The chancellor is said to be "fighting exceptionally hard" against it carrying on.
As the decision comes closer, however, the politics are making it harder for the Downing Street neighbours to resist. One senior figure pushing to preserve the payment for now says "we have come a long way since there was no chance - the prime minister's heart would be to extend".
Officially, Downing Street says the matter will be sorted out in due course, notably rather different from just saying the payments will come to an end as planned.
Treasury sources say "all options remain on the table and no decisions have been made yet". But discussions seem to be moving towards a compromise, rather than a straightforward cut.
The £20 payment could just be extended for as long as Covid restrictions are in place. It could stay in place until the autumn, when the government will have to take another look at the public finances, or perhaps, as some MPs are suggesting, it could apply for another year.
Although in theory, another extension creates another cliff-edge moment that is difficult to unravel.
So the idea of a one-off payment to universal credit recipients of £500 or even £1,000 has also been mooted, rather than commit to a permanent additional cost. But that has attracted lots of criticism too.
So there is also the possibility of tweaking one part of the payment. People who receive the benefit sometimes get extra so called "elements", if they have children or need help with paying their rent for example.
Changing the levels of those extra payments for some groups who receive UC might be part of the solution, if Downing Street in the end is adamant the £20 extra has to go.
The government will avoid the spectacle of lots of Tory MPs voting against its position by telling them to abstain.

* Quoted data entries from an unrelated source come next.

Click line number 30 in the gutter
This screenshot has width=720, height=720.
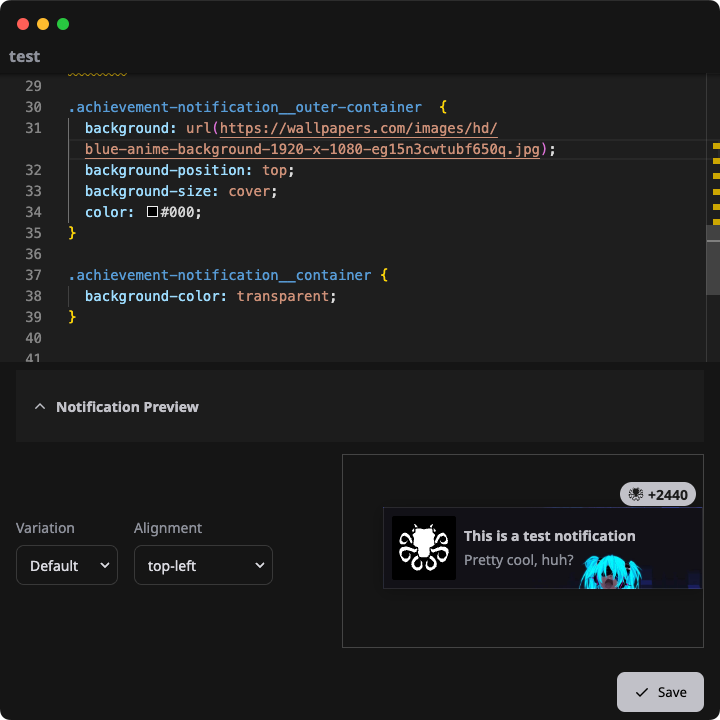[x=33, y=107]
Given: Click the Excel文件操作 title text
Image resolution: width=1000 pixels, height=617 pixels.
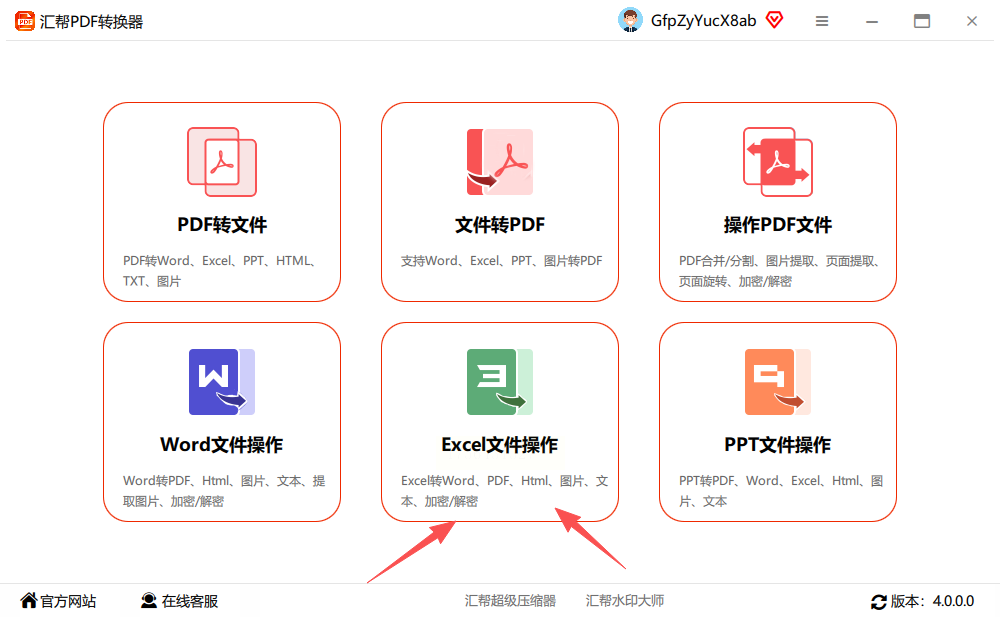Looking at the screenshot, I should [x=499, y=444].
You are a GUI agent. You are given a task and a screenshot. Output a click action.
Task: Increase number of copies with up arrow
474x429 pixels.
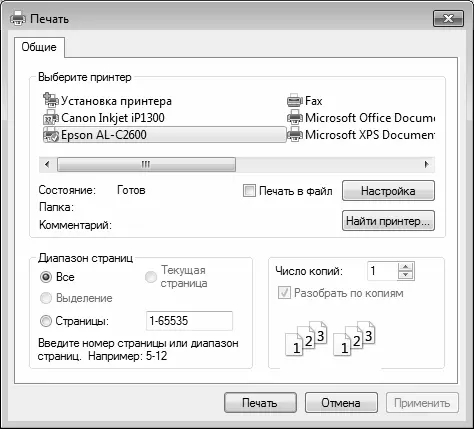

But it won't make the issue disappear, not just because not all of its MPs will obey the instruction, but because the wider political pressure not to remove the payment is building.
And as time ticks towards a year since the Covid-19 emergency first hit us, ministers are discovering that even contemplating removing support that was put in place in a rush is extremely difficult to do.
As one Cabinet minister suggested "the longer we do it, the harder it is to take away".
The Covid crisis is certain to have many lasting effects, in many ways.
PS. As for Labour, Sir Keir Starmer will not be arguing for the £20 top-up to be kept permanently. Indeed, the opposition has said in the long term it would get rid of Universal Credit. But there is no question the opposition thinks the government is vulnerable on this right now, and will do what they can to push for a change of heart.